With Johnny hunting and foraging for them until they were well enough to do such things themselves, Corbett kept the unit in the camp for almost a month longer. But when he was certain that all of the men were back in top physical form, he put them back in their saddles and, after crossing back over the ridges to the track, set their faces south, toward Broomtown.
The march was uneventful until they reached the spot where the murder of Cabell had occurred. Although the scavengers had left no trace of any body, Corbett still had them put up a hand-carved wooden marker for Cabell and Homer. Then he warned them all to keep a sharp eye out for Braun’s body or any other trace of him, but such was not found, and they did not discover exactly why until they had at last reached Broomtown base.
” Jay ? Jay Corbett, is that really you?” Dr. David Sternheimer’s voice crackled over the transceiver in the commo center at Broomtown base. “But how can it be? Harry Braun swore you were dead, killed in a landslide or rockfall or something like that, away up north somewhere. What the hell is going on, Jay?”
“Doctor… David,” said the officer cautiously, not knowing just who else might be in the commo room at the Center, “I think that you should fly up here at once. We need to talk, you and I, privately.”
“Jay, I’m very busy just now, and—”
Corbett interrupted the director. “How much of what really went on up north has Braun told you, David? Not much, I’d be willing to bet. Has he told you, for instance, that although we lost the pack train—most of it—we still may be able to reclaim most of the devices and metals and maybe even the books?”
Center Director David Sternheimer arrived by copter some two and a half hours later. But he had to introduce himself to the waiting officer, for he was in a new and quite young body—no more than twenty years old, blond, blue-eyed, tall and rather handsome in a beefy way.
When they two were at last alone in Corbett’s Broomtown office, the director said, “Okay, Jay, what happened up there? Harry was brought in here more dead than alive by a bunch of friendlies from up northwest of here. They said they’d found him tied to the saddle of a dying mule, recognized his gear and the mule’s brand as being Broomtown, and dragged him in on a travois. He was too bad off when he first arrived to say much of anything—with one leg gangrenous to up well above the knee and the other eaten up with infection its whole length from a peculiar barbed iron spearpoint in his thigh.
“Since he transferred to a new body and returned to the Center, he’s been amazingly close-mouthed and uncommunicative, for a person like him, anyway. You know how garrulous a gascon he has always been. He has given me, however, with much prodding, three different versions of the same story.

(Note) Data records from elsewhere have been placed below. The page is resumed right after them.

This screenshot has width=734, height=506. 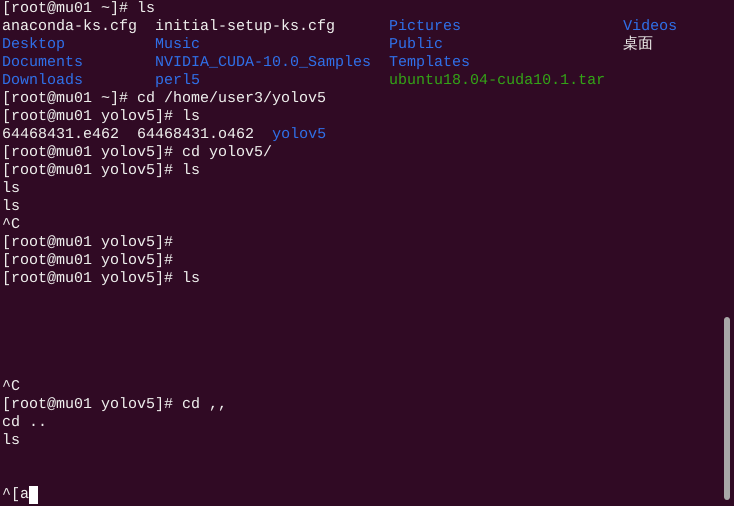 What do you see at coordinates (25, 423) in the screenshot?
I see `terminal-text: cd ..` at bounding box center [25, 423].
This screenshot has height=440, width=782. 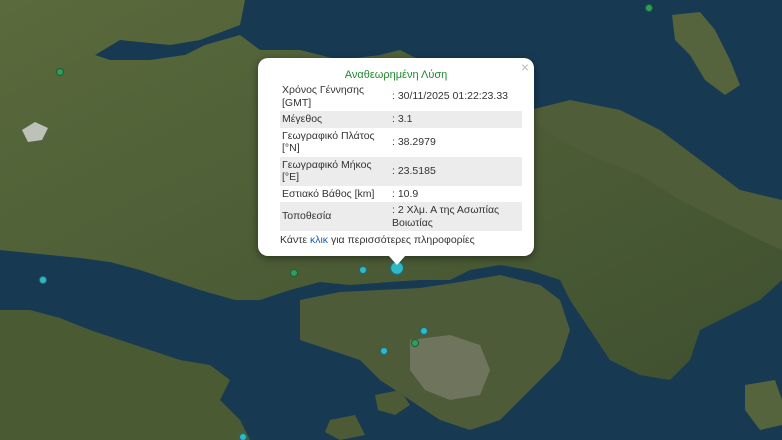 What do you see at coordinates (456, 120) in the screenshot?
I see `info-value: : 3.1` at bounding box center [456, 120].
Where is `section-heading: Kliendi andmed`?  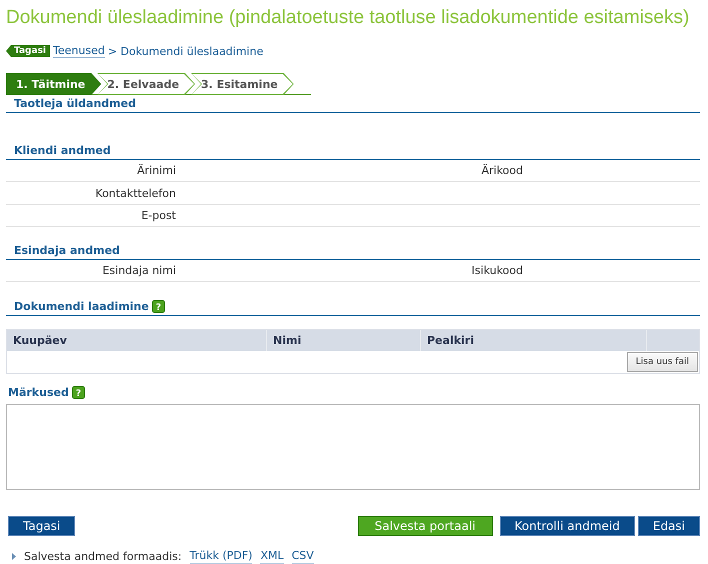 section-heading: Kliendi andmed is located at coordinates (62, 150).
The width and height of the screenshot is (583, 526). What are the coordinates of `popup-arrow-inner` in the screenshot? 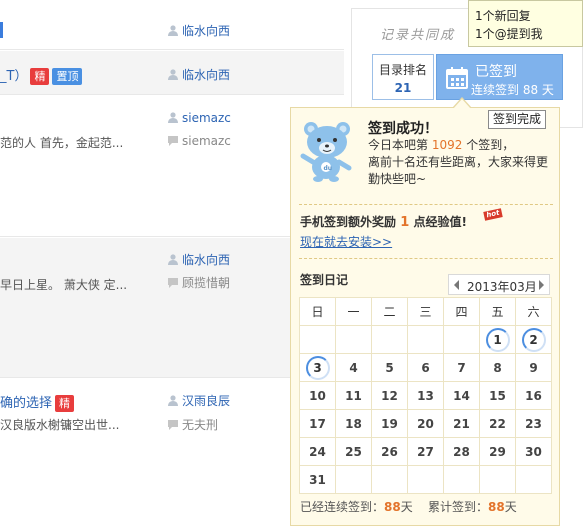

“What it all boils down to is this: You botched the setting of the charges so that the eruption, when it came, was days late and far more violent than anyone had expected. As a result of this, the pack train and most of the men were lost beyond any hope of recovery, and you died with them.
“He says that Erica then took charge, since his leg was broken at that time, reorganized the survivors and headed back down here. But he says that she was killed—or captured, depending upon which version he’s telling—by a tribe of savages who killed most of the other survivors at that time—or at a later time, or at an earlier time, here again dependent on which of his versions we’re using. He says that they are the ones who speared his right thigh and that they pursued him almost to the place where he was found by those friendlies.